BEGIN Information supplied

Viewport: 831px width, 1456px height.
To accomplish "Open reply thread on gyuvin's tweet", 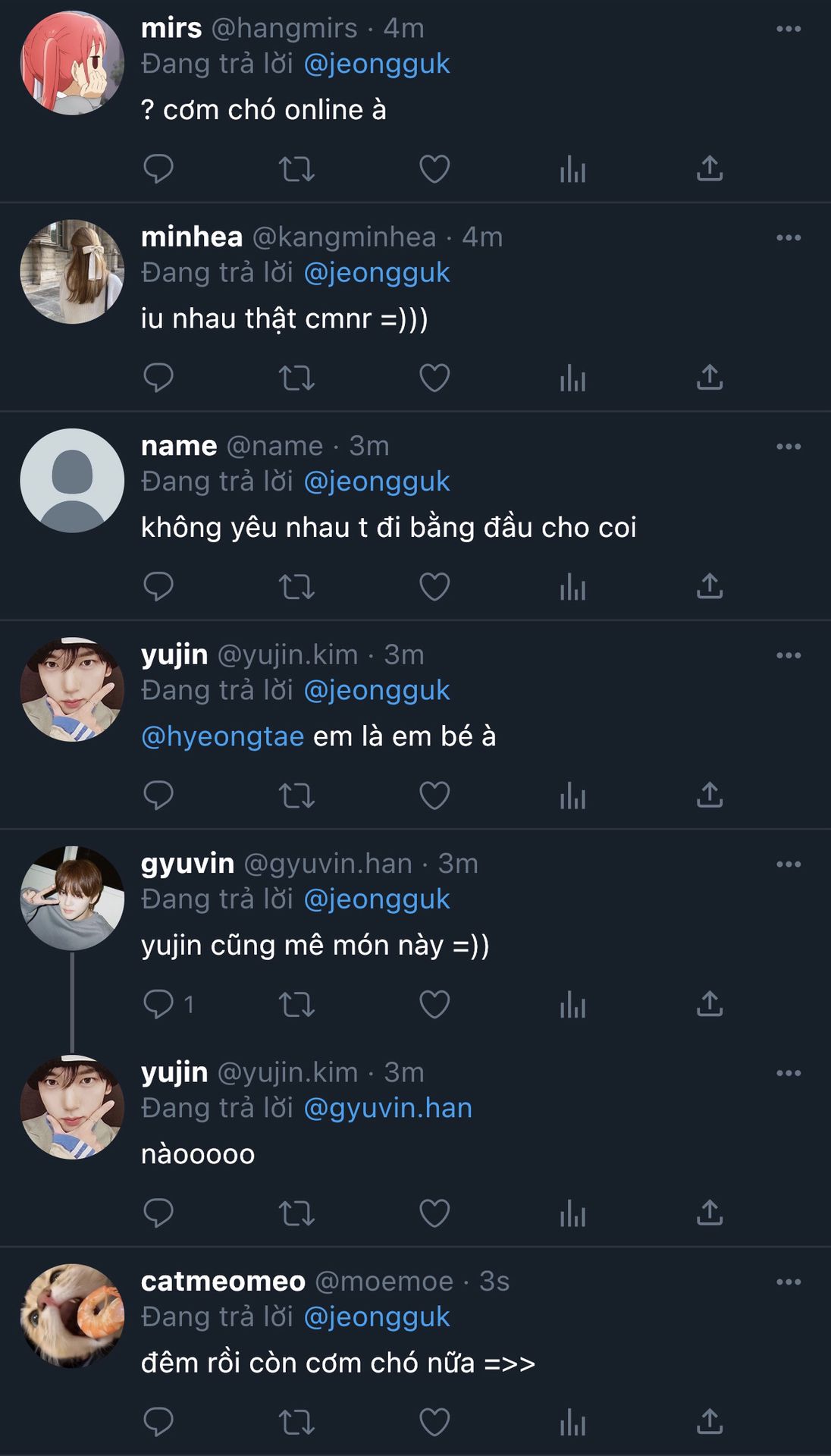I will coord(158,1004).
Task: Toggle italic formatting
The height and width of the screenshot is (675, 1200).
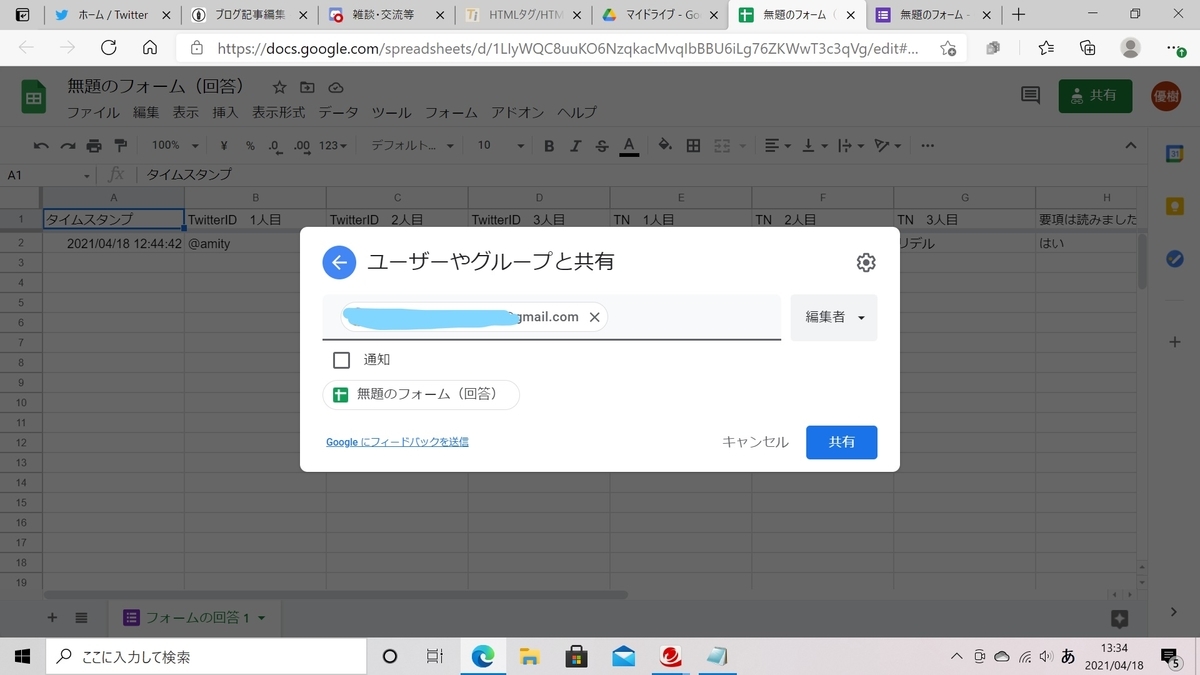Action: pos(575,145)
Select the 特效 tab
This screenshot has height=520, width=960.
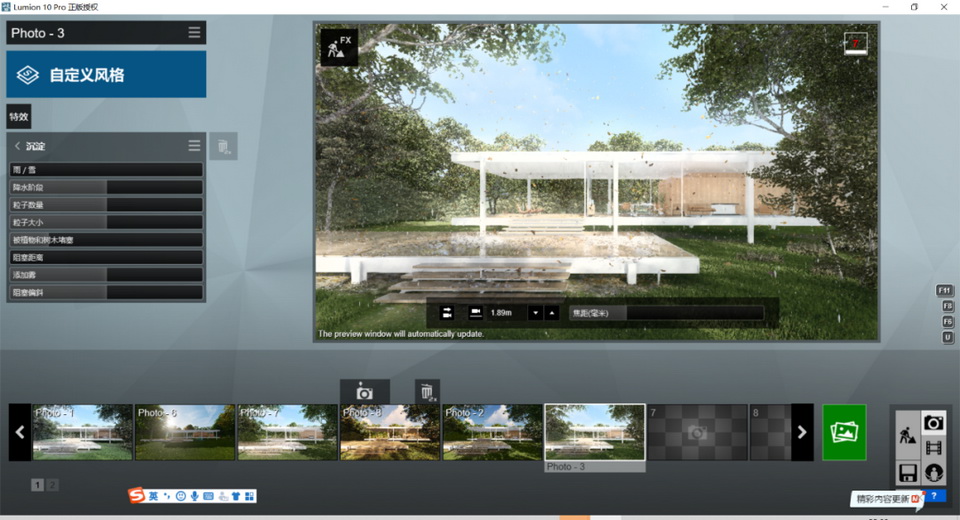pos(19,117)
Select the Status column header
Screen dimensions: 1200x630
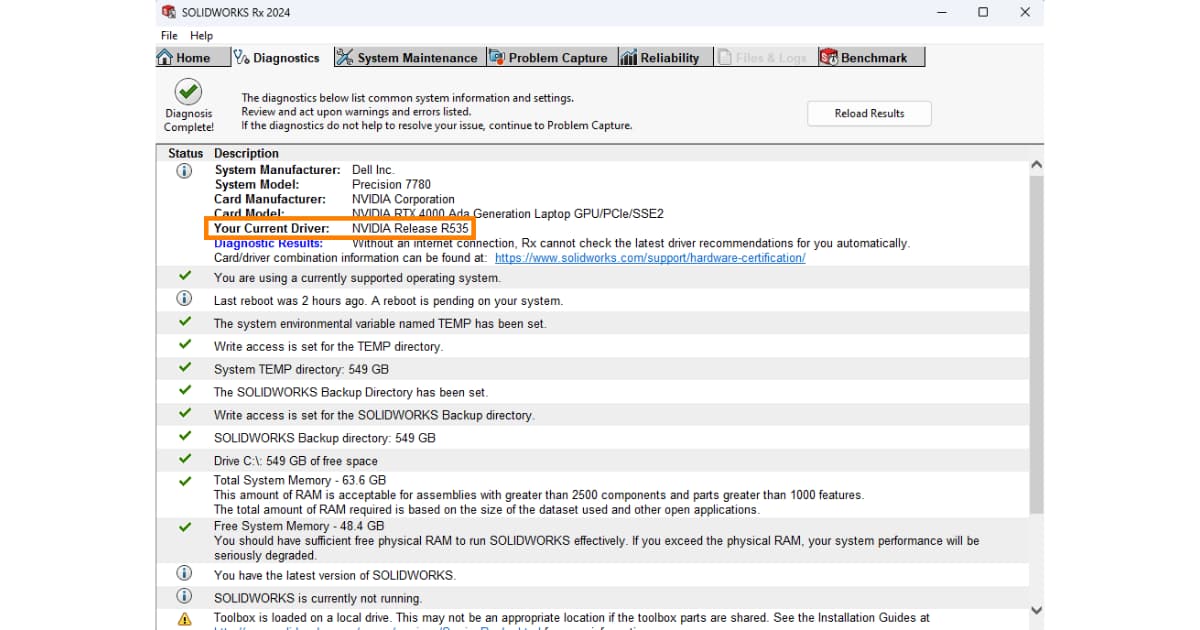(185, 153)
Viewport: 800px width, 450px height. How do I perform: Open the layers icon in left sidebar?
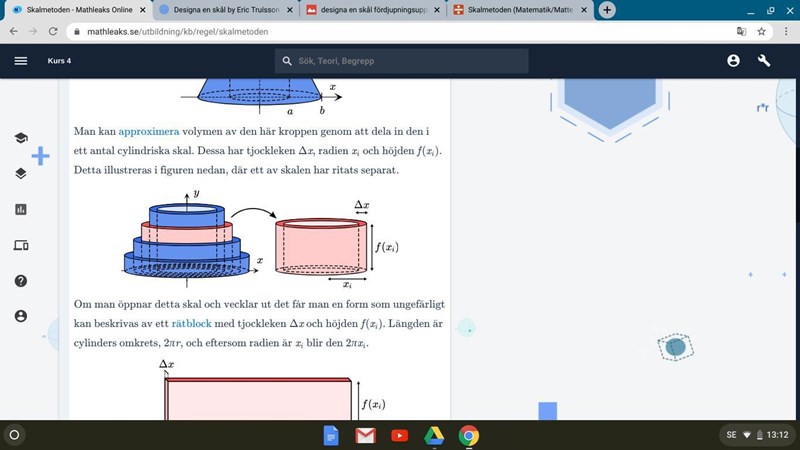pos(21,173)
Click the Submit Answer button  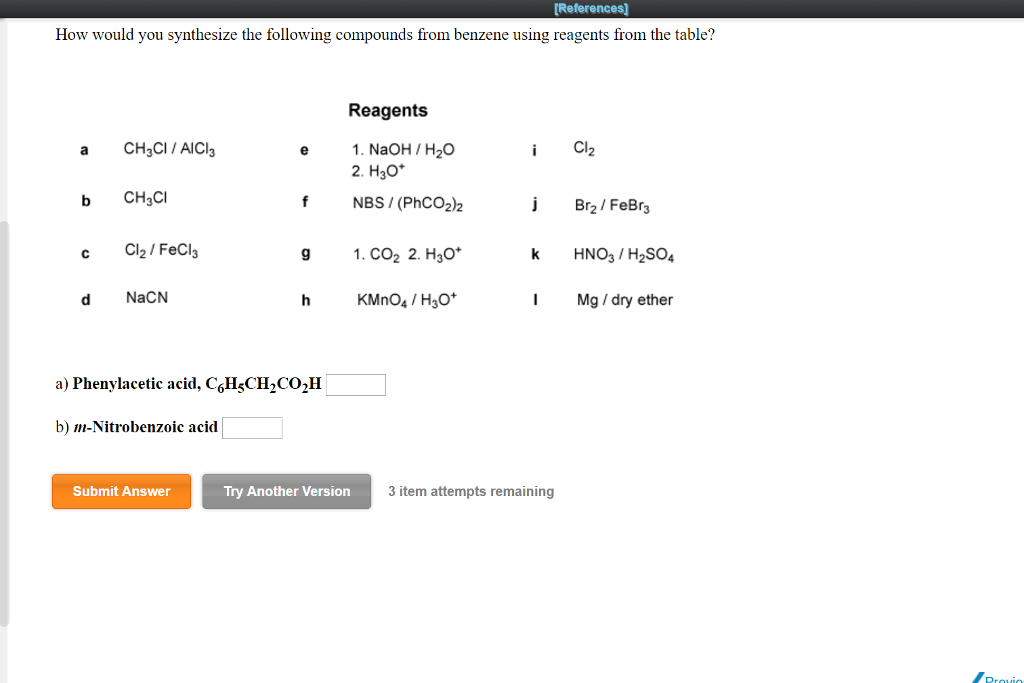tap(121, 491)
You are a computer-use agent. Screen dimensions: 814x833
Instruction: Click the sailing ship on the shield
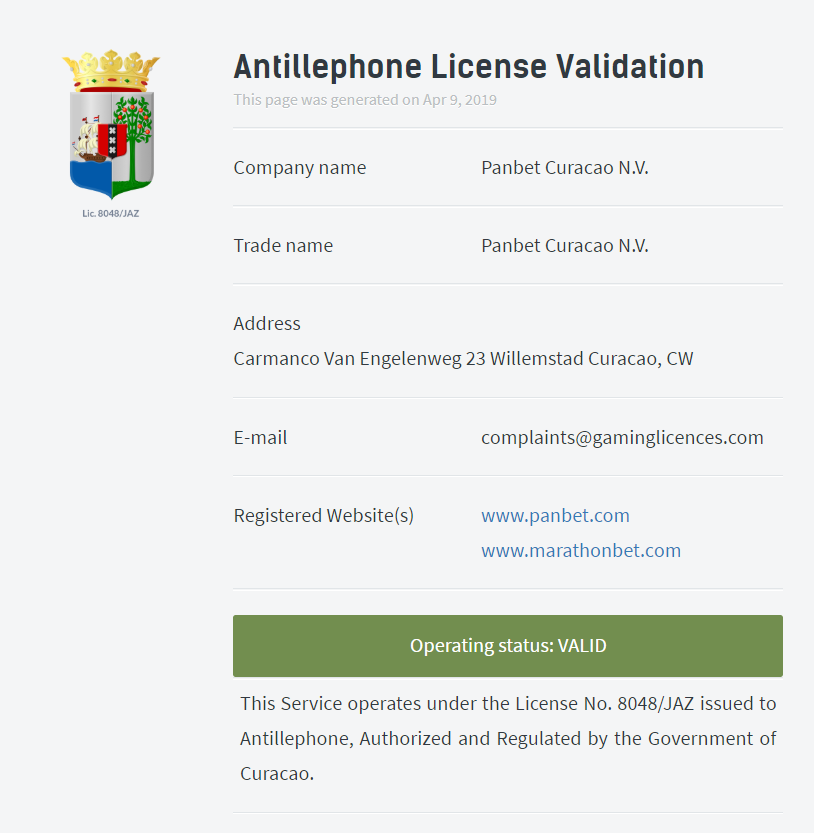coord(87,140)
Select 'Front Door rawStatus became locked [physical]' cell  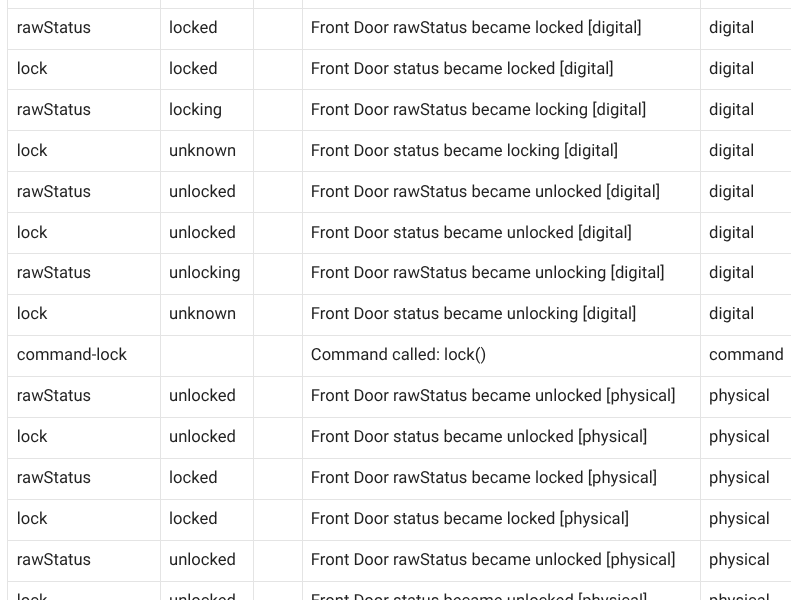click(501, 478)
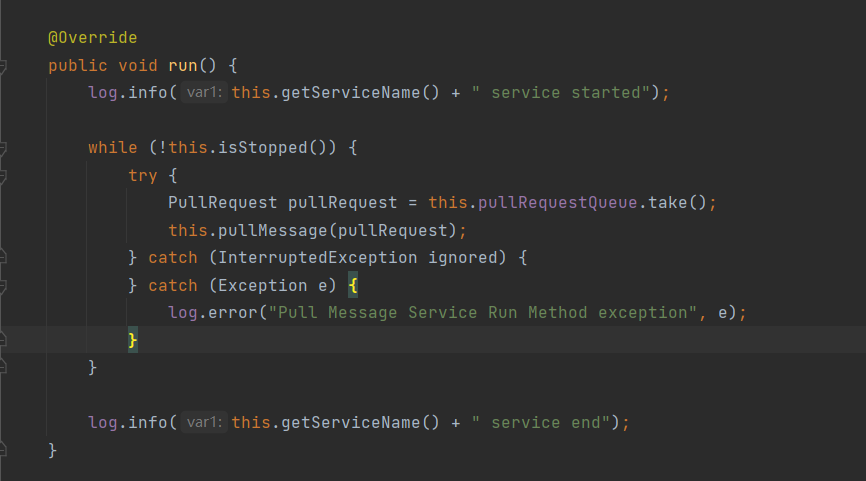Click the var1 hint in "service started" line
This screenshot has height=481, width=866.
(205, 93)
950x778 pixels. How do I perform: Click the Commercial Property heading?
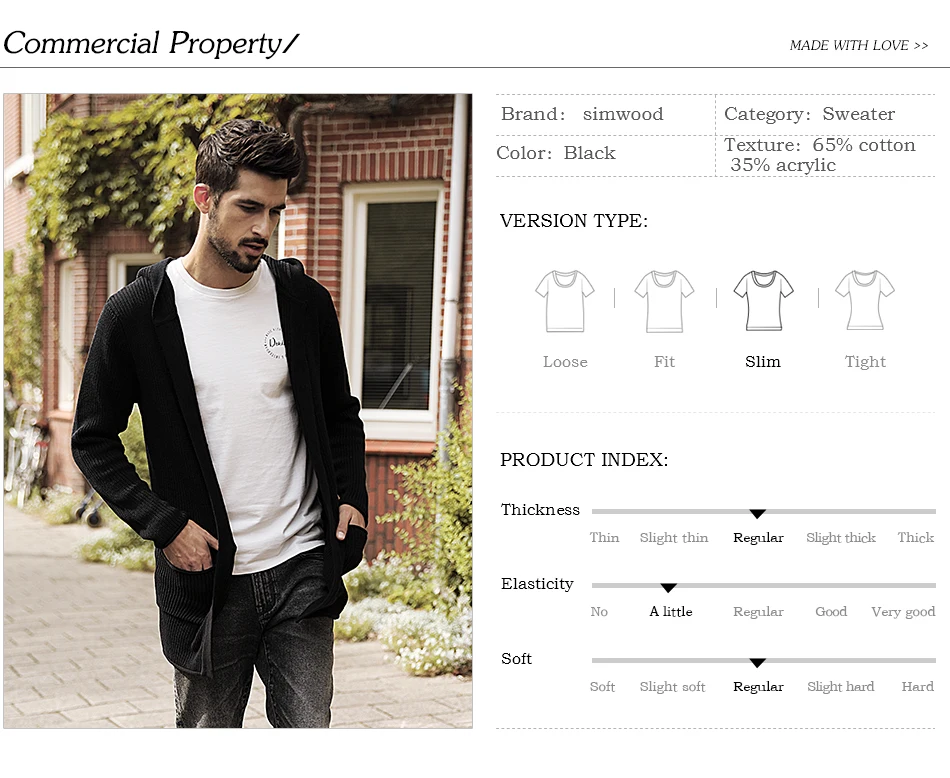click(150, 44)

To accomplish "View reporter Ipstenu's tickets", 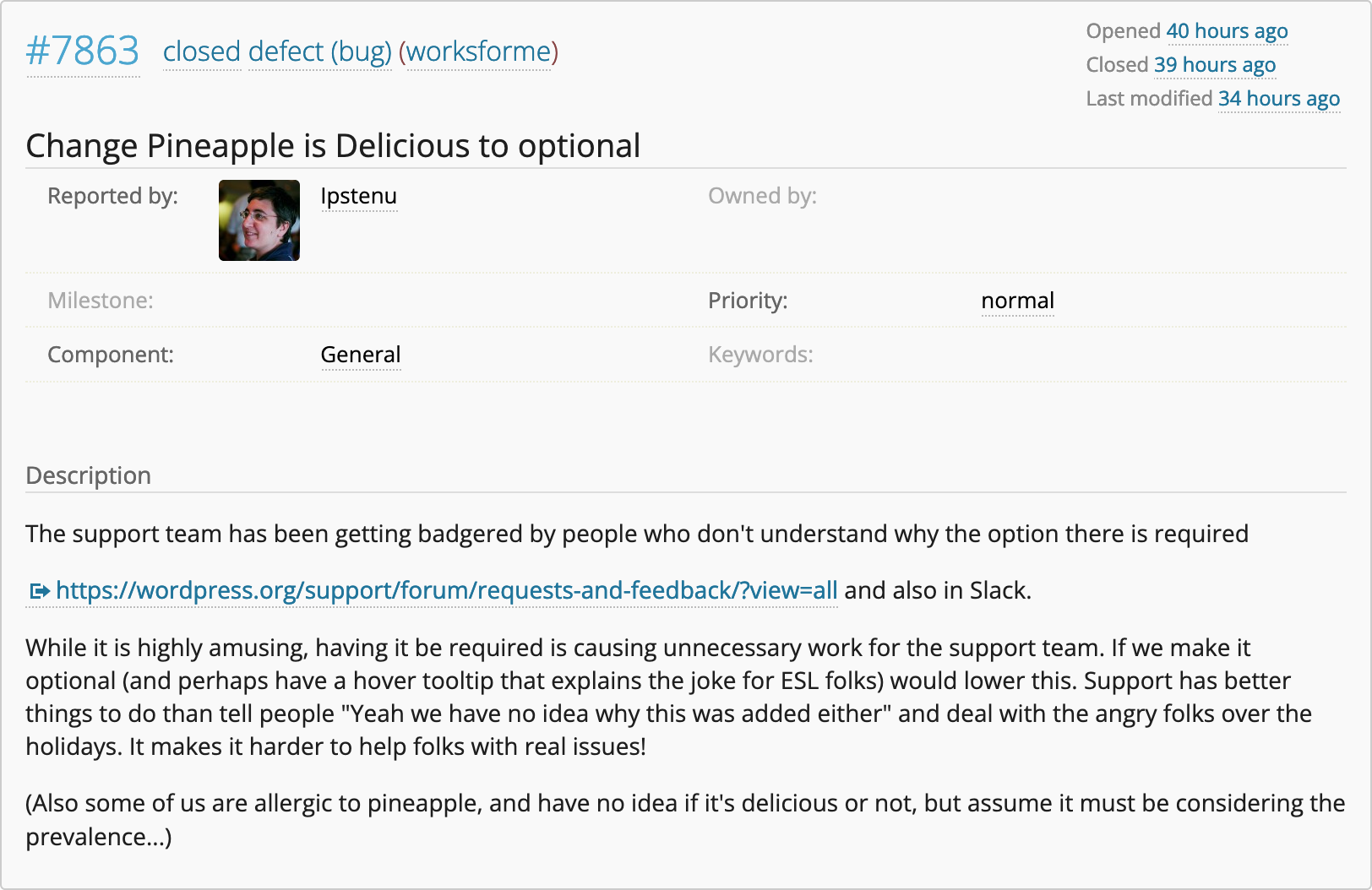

END Information supplied

Problem description
Would you write out exactly the lines of the data from the one holding "950x778 pixels. How" to the final line, both included, with pictures left out?

Solution to this task
950x778 pixels. How do I perform: Click the Commercial Property heading?
click(150, 44)

To accomplish "View reporter Ipstenu's tickets", 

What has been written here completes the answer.